How to minimize $\Vert Ax \Vert$ subject to $\hat{b}^Tx=0$ and $\Vert x \Vert = 1$?

Question

Given $n\times 3$ matrix $A$ and unit vector $\hat{b}\in R^3$, is there a closed-form solution for $x\in R^3$ that minimizes the Euclidean norm $\Vert Ax \Vert$ subject to $\hat{b}^Tx=0$ and $\Vert x \Vert =1$?

I tried to solve it using Lagrange multiplier, but to no avail...

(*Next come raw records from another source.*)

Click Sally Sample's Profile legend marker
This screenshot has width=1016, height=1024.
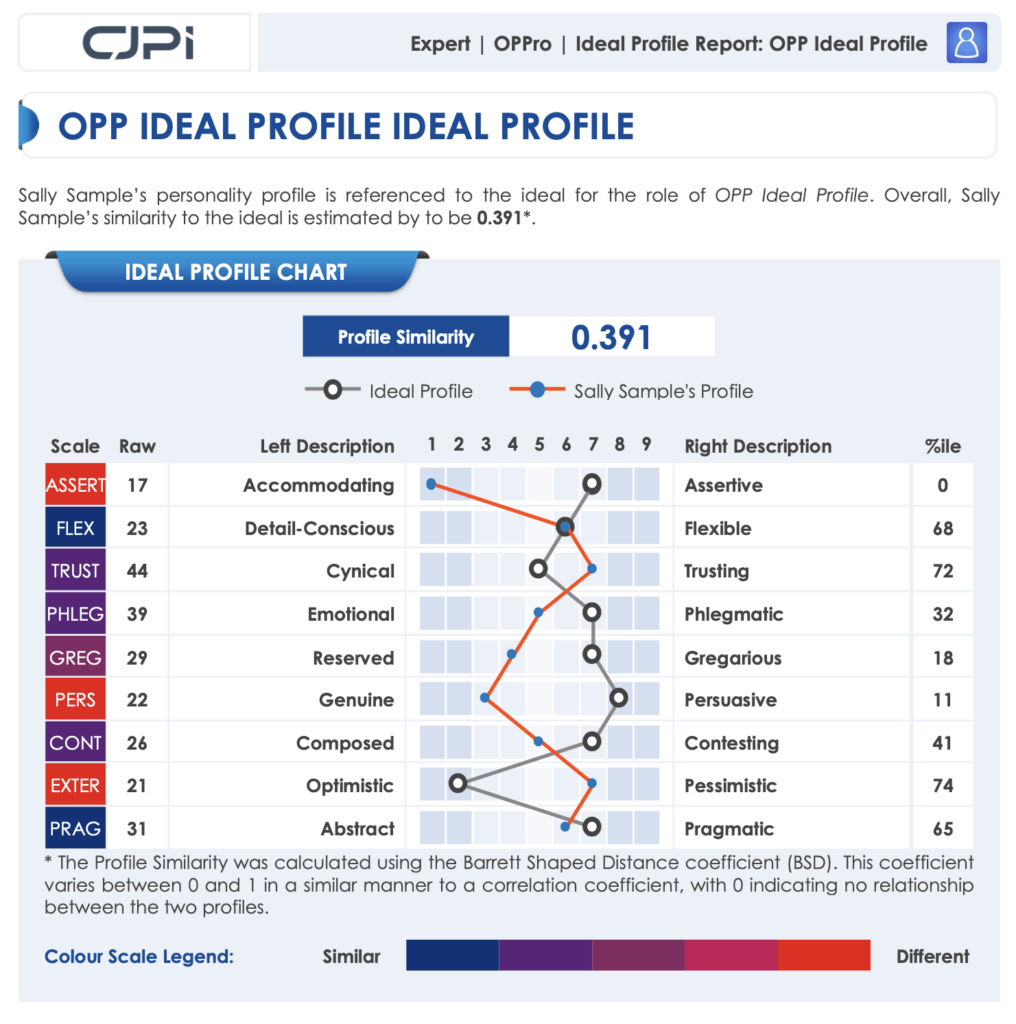tap(537, 390)
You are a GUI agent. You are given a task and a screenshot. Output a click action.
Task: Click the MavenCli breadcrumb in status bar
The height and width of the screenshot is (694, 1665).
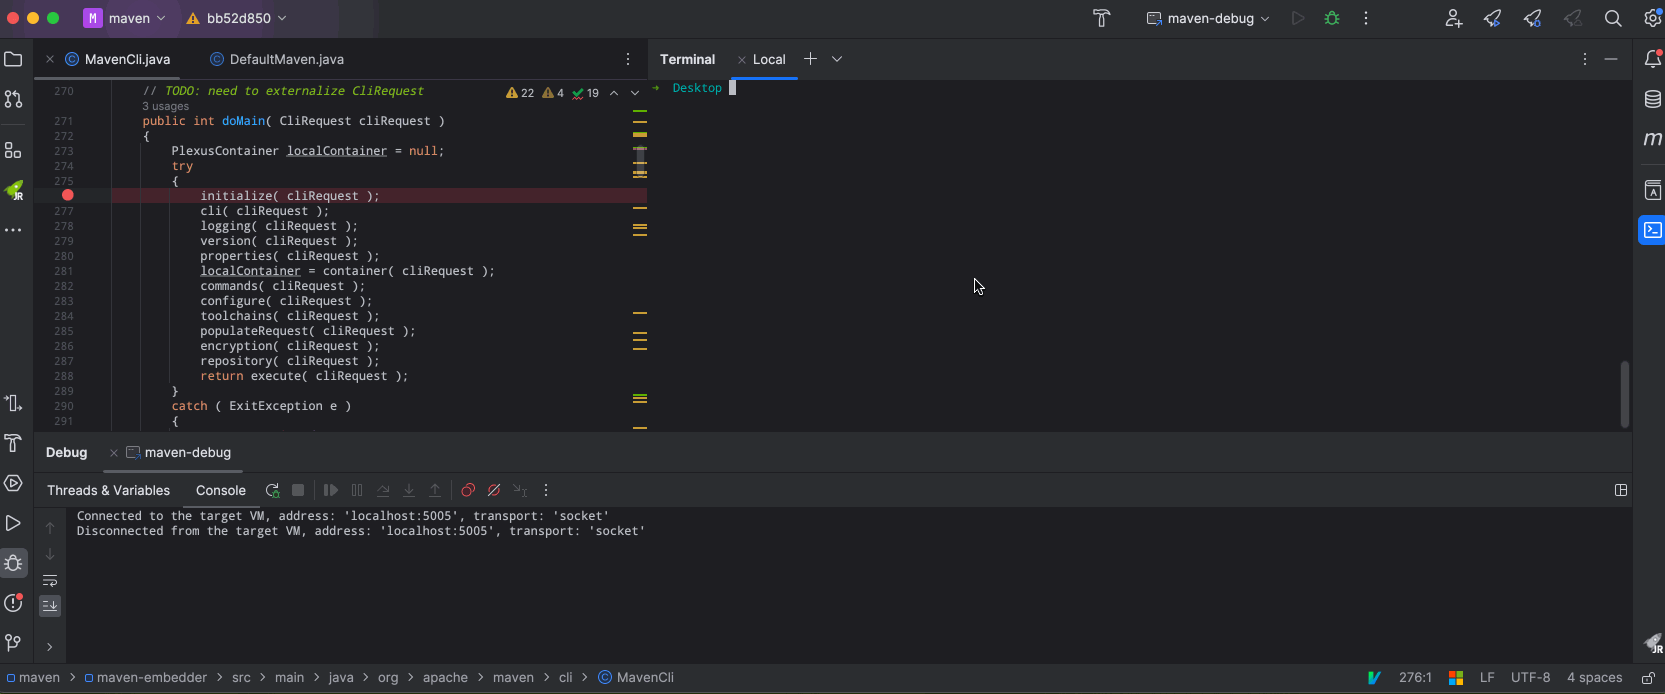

This was my approach: Define the following Lagrangian function

$L(x,\lambda_1,\lambda_2) = x^TA^TAx-2\lambda_1\hat{b}^Tx-\lambda_2(x^Tx-1)$

Differentiating wrt each variables and setting it to zero gives:

(1) $\frac{\partial L}{\partial x} = 2A^TAx-2\lambda_1\hat{b}-2\lambda_2x=0$

(2) $\frac{\partial L}{\partial \lambda_1} = \hat{b}^Tx=0$

(3) $\frac{\partial L}{\partial \lambda_2} = x^Tx-1=0$

Then, left-multiplying both sides of Eq (1) by $\hat{b}^T$ leads to

(4) $\lambda_1=\hat{b}^TA^TAx$

So, Eq (1) becomes

(5) $A^TAx-\hat{b}\hat{b}^TA^TAx-\lambda_2 x = 0$

Left-multiplying both sides of Eq (5) by x^T leads to

(6) $\lambda_2=x^TA^TAx$

This is basically where I'm stuck now.

Welcome to math.stackexchange. Questions showing initial work or an attempted approach are better received. I encourage you to elaborate on your approach using Lagrange multipliers. Also as a hint: Try minimizing the equivalent problem with objective function $||Ax||^2$. — Jonathan, Oct 20 '18 at 17:55
@user1551 Yes, sorry I forgot to mention it. I edited the question. — Seong Hun Lee, Oct 20 '18 at 18:00
You should also specify the choice of norm (I would guess it is probably Euclidean). — parsiad, Oct 20 '18 at 18:17
One approach is to calculate the second smallest singular value and corresponding right singular-vector of $A(I - \hat b\hat b^T)$ — Ben Grossmann, Oct 20 '18 at 18:23
@SeongHunLee I'll post a full answer if I find the time. For now, I hope it helps if I say that it can be proven that the method I mention works by applying the min-max principle for singular values — Ben Grossmann, Oct 20 '18 at 19:05
@Omnomnomnom From a Monte Carlo simulation, it seems like your solution is correct! That's awesome. I will look forward to your full answer :) — Seong Hun Lee, Oct 20 '18 at 20:07

score 2 · Answer 1 · answered Oct 20 '18 at 22:33

First, we note that the minimum will be non-zero if and only if $Ax \neq 0$ for all $x \in b^\perp$. We will therefore take it as an assumption that $Ax \neq 0$ for all $x \in b^\perp$.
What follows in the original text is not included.